Tuesday, March 1, 2011

Why Fracking is New and Different

You may or may not be an advocate of natural health. Whichever--it always pays to keep an open mind about information, especially when the information deals with a subject so portentous as fracking for natural gas.
The following information is from the Alliance for Natural Health-US, and tells why fracking is very different from the old methods of collecting natural gas in Pennsylvania. I have, by the way, found ANH-USA very good about providing information relating to their sources. We, the readers, can follow them online and read the articles and books they read in preparing their own articles.
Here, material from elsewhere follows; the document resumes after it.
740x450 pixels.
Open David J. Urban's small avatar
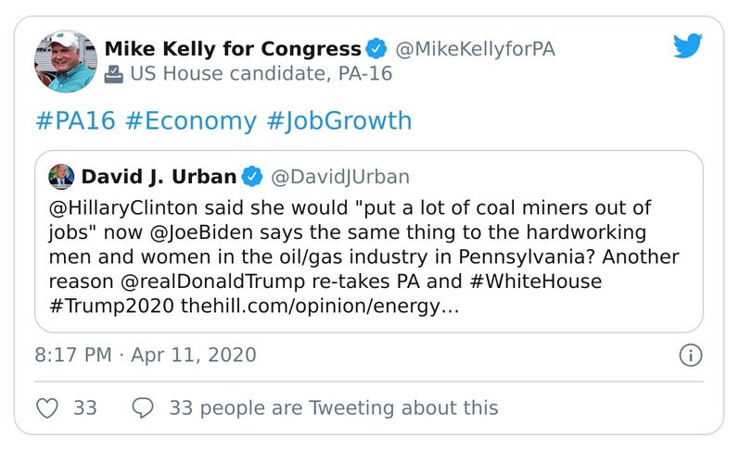pyautogui.click(x=62, y=176)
You will still have to come to your own conclusions, but you don't have to settle for simply believing or disbelieving this one organization.
In a recent article the editors took on the assertion that fracking is merely "a refinement of a very old technology."
To the ANH-US editors, there is a vast difference between the old, slow gas wells that dotted the Commonwealth for decades and modern exploratory techniques. Here is what they have to say about it:
"The old method of natural gas extraction was simply to dig a hole straight down into the trapped natural gas, which sits in a kind of natural reservoir, and then capture that gas as it takes the path of least resistance up to the surface. The modern method of hydraulic fracking is radically different. New drilling technology allows a hole to be dug straight down and then be turned sideways and extended in multiple directions horizontally. Here is a diagram:

(Diagram omitted here.)

"The holes are then pumped full of water, sand, and chemicals at very high pressure. This literally splits the rocks open to capture natural gas that was stuck inside them.
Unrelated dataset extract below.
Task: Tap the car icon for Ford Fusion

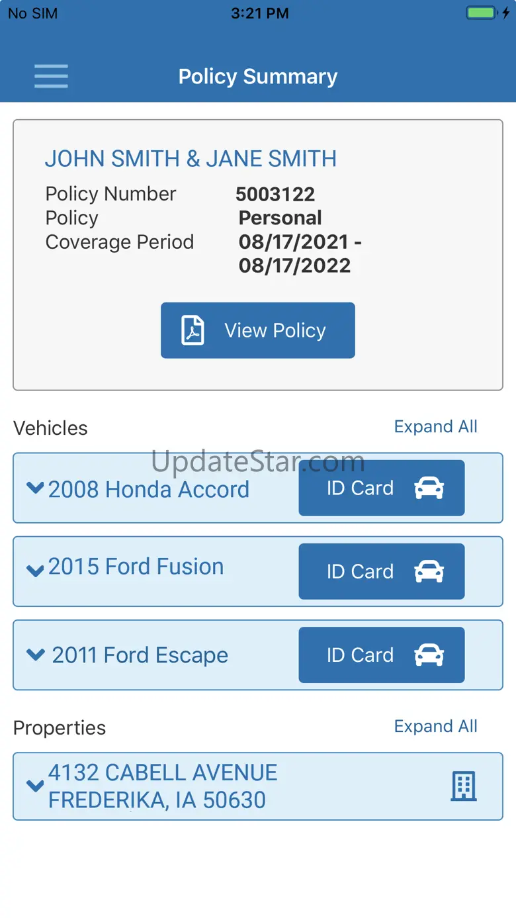Action: tap(429, 572)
"The concrete and steel well linings used in hydraulic fracking frequently rupture under the violence of this mining method, and the 2005 Halliburton Exemption exempts these wells and sites from the Clean Water Act and other regulatory laws."
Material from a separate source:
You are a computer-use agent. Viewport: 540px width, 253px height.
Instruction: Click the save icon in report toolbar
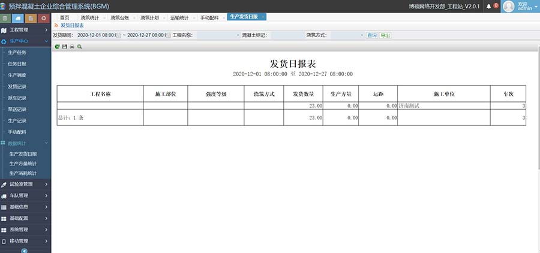[x=64, y=46]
The url for the complete article is:
http://www.anh-usa.org/more-about-fracking/

This particular article alludes to, but does not dwell upon, the wholesale pollution and destruction of scarce water by fracking. It also does not dwell upon how the combination of fracking techniques and the legal doctrine of Eminent Domain may make it possible for a corporation to siphon the gas out from under your feet, whether or not you give permission. Presumably you would be in a better position if you owned the mineral rights to your land, but it will take a lawyer to advise you on mineral rights.